Exercise:
Please take the lines from the one holding "Click the red ponkis avatar in header" through the one holding "Click the Delete" in the data below and copy them exactly.

'''

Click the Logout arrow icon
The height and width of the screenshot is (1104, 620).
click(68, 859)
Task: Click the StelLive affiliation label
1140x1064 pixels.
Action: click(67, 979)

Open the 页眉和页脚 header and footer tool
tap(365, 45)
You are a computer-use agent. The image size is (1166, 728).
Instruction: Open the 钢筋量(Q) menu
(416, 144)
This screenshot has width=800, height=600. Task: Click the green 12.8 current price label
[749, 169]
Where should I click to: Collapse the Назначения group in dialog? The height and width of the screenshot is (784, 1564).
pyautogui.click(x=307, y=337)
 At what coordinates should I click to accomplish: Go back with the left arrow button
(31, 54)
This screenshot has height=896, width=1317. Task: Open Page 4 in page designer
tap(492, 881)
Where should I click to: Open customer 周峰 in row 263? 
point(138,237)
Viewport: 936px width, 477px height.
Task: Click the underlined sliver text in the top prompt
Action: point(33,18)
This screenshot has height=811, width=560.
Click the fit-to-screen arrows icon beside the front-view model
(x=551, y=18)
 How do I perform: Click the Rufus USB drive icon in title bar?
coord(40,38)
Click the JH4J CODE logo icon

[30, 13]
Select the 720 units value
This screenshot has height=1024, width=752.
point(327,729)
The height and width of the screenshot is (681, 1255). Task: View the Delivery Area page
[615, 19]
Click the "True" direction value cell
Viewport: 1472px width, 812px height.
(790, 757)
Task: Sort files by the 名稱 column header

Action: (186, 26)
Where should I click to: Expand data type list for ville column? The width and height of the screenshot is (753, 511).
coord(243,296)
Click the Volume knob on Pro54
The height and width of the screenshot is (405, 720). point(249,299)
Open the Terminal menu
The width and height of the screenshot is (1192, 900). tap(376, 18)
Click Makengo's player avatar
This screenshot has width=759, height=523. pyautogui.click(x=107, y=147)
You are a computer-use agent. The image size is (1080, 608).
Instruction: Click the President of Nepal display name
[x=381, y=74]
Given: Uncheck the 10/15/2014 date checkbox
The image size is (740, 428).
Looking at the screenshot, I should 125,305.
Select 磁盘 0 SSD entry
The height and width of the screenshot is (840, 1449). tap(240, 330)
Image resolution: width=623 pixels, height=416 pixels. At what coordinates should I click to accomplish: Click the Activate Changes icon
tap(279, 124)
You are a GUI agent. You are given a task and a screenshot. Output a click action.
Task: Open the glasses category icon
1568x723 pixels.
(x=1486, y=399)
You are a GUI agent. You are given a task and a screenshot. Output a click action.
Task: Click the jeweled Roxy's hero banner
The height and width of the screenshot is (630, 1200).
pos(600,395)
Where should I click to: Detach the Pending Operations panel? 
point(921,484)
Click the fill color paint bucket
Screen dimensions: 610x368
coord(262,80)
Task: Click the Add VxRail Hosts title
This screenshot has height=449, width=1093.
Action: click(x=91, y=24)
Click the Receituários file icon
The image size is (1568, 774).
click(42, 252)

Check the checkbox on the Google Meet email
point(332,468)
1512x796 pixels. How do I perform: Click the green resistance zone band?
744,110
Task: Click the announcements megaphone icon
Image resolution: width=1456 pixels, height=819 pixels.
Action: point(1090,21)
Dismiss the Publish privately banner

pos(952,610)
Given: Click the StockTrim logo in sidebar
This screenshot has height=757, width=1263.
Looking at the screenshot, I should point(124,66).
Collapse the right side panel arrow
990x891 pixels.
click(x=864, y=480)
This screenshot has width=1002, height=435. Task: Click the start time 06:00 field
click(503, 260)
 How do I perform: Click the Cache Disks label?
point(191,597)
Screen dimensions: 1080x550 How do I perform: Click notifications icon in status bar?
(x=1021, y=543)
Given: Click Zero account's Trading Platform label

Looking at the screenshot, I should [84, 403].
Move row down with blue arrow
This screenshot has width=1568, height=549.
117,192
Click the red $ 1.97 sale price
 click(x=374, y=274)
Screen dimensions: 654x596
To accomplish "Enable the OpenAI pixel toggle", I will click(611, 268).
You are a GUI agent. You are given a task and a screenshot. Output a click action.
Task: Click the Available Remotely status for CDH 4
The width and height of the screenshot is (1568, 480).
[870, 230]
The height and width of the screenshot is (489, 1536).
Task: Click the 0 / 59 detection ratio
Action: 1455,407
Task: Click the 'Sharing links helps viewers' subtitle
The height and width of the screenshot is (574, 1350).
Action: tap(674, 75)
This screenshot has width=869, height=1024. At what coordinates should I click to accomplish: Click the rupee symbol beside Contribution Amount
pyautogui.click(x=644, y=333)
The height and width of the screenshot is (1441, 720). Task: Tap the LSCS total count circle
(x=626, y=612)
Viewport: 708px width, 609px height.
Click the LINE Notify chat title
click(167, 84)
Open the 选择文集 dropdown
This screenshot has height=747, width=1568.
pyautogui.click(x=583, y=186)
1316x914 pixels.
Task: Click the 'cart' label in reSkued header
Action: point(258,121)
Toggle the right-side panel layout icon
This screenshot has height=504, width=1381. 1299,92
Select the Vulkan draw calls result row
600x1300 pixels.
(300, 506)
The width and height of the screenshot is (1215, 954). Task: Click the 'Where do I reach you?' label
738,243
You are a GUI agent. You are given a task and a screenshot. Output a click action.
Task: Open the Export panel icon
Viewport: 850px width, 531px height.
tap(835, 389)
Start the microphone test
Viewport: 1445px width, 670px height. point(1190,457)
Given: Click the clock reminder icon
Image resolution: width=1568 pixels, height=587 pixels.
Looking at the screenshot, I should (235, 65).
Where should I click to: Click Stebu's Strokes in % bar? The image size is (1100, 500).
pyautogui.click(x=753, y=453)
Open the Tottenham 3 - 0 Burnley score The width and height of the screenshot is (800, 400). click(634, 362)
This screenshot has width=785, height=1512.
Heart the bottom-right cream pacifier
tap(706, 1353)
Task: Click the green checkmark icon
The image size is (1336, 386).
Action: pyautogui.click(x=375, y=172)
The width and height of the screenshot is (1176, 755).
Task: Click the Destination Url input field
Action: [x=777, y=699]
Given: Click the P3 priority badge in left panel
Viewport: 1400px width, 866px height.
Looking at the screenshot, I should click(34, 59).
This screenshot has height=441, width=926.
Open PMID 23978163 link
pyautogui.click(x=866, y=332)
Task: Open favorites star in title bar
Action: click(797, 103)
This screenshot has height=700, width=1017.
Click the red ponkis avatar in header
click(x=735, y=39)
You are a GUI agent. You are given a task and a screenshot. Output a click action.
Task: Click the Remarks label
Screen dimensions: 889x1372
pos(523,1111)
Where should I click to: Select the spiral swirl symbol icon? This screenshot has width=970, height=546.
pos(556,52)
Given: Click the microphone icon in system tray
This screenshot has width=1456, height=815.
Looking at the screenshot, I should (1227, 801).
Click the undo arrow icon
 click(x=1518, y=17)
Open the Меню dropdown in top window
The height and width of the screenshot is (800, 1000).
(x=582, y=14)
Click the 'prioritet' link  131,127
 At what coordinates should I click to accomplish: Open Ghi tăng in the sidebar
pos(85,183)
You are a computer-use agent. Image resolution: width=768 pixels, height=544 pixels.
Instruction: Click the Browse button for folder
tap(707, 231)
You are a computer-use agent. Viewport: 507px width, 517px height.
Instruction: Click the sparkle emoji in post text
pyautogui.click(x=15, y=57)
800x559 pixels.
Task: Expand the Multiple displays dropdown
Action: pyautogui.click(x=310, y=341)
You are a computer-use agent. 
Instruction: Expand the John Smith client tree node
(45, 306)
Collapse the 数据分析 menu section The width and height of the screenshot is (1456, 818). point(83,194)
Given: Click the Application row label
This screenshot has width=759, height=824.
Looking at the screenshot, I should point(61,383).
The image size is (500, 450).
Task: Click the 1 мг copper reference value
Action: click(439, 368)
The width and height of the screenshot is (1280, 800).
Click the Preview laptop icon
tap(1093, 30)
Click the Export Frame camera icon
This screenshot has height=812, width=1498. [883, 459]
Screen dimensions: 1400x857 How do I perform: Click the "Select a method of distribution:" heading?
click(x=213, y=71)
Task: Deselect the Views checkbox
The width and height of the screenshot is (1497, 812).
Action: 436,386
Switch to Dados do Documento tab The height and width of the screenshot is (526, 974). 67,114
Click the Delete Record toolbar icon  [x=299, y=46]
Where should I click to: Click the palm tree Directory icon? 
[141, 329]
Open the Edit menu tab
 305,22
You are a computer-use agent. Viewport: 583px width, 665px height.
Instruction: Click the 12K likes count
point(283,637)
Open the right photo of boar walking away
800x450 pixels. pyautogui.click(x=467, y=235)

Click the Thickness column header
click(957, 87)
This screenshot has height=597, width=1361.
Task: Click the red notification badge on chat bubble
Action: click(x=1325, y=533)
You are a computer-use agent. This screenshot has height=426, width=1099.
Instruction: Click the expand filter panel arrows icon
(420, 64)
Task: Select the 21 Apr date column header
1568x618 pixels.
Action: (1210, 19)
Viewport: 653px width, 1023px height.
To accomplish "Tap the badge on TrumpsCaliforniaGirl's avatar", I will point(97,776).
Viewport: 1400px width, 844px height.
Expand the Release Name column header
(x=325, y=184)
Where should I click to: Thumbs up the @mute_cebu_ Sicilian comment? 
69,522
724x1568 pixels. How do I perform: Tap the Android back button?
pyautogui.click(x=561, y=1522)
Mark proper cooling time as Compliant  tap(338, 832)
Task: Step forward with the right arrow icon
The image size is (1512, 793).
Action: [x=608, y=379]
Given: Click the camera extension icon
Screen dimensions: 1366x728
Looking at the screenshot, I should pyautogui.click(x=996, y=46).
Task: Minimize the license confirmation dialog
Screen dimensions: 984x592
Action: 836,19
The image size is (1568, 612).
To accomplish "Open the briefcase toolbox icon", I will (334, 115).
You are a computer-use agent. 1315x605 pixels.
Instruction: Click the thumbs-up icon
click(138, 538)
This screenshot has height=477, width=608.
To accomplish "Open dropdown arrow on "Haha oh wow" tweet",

'''

Solution:
Click the red ponkis avatar in header
click(x=735, y=39)
You are a GUI agent. You are given a task and a screenshot. Output a click action.
Task: Click the Remarks label
Screen dimensions: 889x1372
pos(523,1111)
Where should I click to: Select the spiral swirl symbol icon? This screenshot has width=970, height=546.
pos(556,52)
Given: Click the microphone icon in system tray
This screenshot has width=1456, height=815.
Looking at the screenshot, I should (1227, 801).
Click the undo arrow icon
 click(x=1518, y=17)
Open the Меню dropdown in top window
The height and width of the screenshot is (800, 1000).
(x=582, y=14)
Click the 'prioritet' link  131,127
 At what coordinates should I click to accomplish: Open Ghi tăng in the sidebar
pos(85,183)
You are a computer-use agent. Image resolution: width=768 pixels, height=544 pixels.
Instruction: Click the Browse button for folder
tap(707, 231)
You are a computer-use agent. Viewport: 507px width, 517px height.
Instruction: Click the sparkle emoji in post text
pyautogui.click(x=15, y=57)
800x559 pixels.
Task: Expand the Multiple displays dropdown
Action: pyautogui.click(x=310, y=341)
You are a computer-use agent. 
Instruction: Expand the John Smith client tree node
(45, 306)
Collapse the 数据分析 menu section The width and height of the screenshot is (1456, 818). point(83,194)
Given: Click the Application row label
This screenshot has width=759, height=824.
Looking at the screenshot, I should point(61,383).
The image size is (500, 450).
Task: Click the 1 мг copper reference value
Action: click(439, 368)
The width and height of the screenshot is (1280, 800).
Click the Preview laptop icon
tap(1093, 30)
Click the Export Frame camera icon
This screenshot has height=812, width=1498. [883, 459]
Screen dimensions: 1400x857 How do I perform: Click the "Select a method of distribution:" heading?
click(x=213, y=71)
Task: Deselect the Views checkbox
The width and height of the screenshot is (1497, 812).
Action: 436,386
Switch to Dados do Documento tab The height and width of the screenshot is (526, 974). 67,114
Click the Delete Record toolbar icon  [x=299, y=46]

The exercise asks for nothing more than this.